El Gobierno del Partido Popular salva a los procuradores reforzando sus funciones y abre la puerta a que el cliente pague por agilizar trámites como las notificaciones
Estos profesionales cobrarán entre 40 y 60 euros por notificación
Martes, 10.30. Juzgado número 39 de Madrid, juicio por la rotura de una tubería. Entran en la sala siete profesionales con toga: tres abogados y tres procuradores, además de la juez. Los tres primeros intervienen durante la vista: explican, exponen, preguntan. Los procuradores, simplemente, asisten. En el tramo final de la sesión, uno de los tres se levanta, toga colgando del brazo, y entrega unos documentos a la juez y a una de las partes. Se solicita la interrupción de la vista y los procuradores sacan su agenda para apuntarse el aplazamiento. Se levanta la sesión.

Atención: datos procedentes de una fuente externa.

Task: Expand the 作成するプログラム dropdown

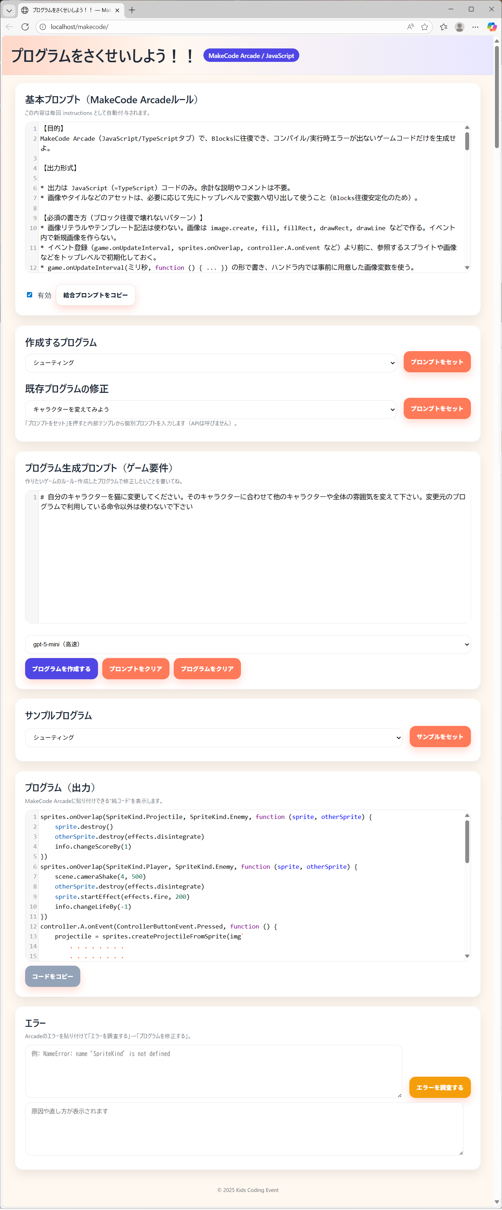Action: [210, 363]
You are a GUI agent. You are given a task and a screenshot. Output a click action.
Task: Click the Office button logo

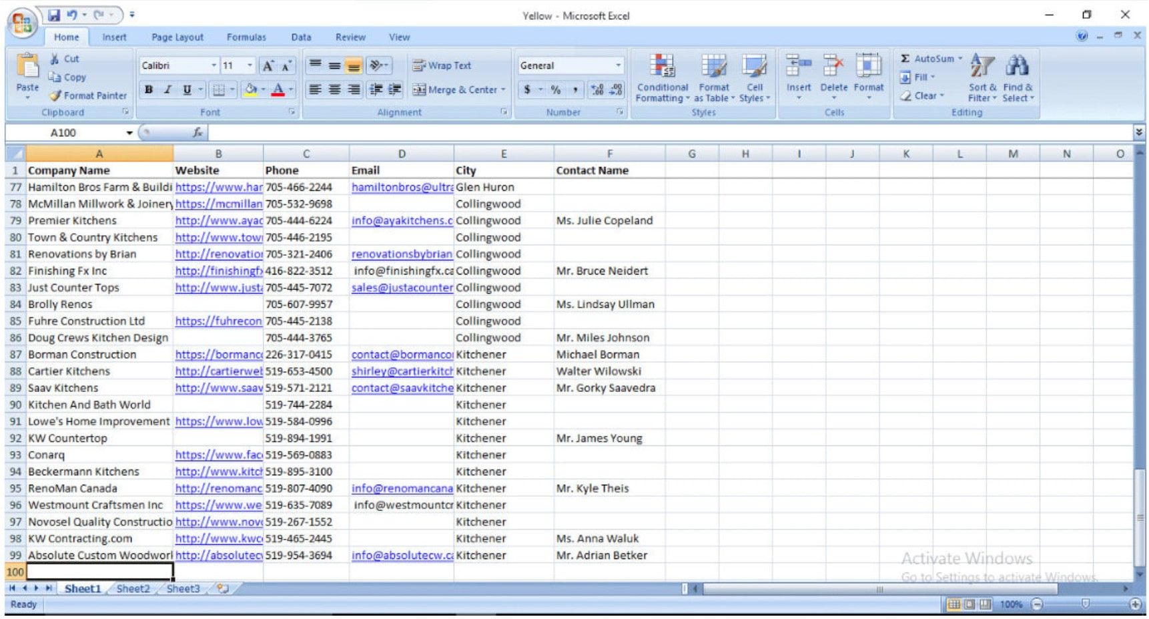(x=21, y=23)
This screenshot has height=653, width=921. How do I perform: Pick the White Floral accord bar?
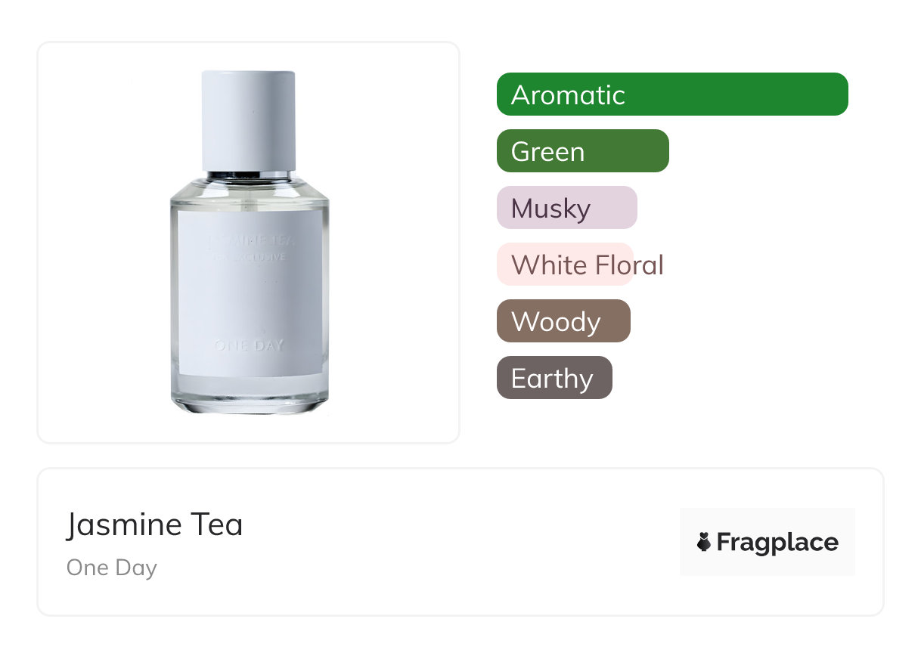(564, 265)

Cualquiera que asista a un juicio de estas características se preguntará qué hacen los procuradores, a qué se dedican, por qué el cliente se ve obligado a pagarles por sus servicios, además de pagar al abogado. Pero lo cierto es que ahí están, desempeñando una función fundamentalmente administrativa entre bambalinas, y en el centro de un debate que desde hace años cuestiona si realmente son necesarios.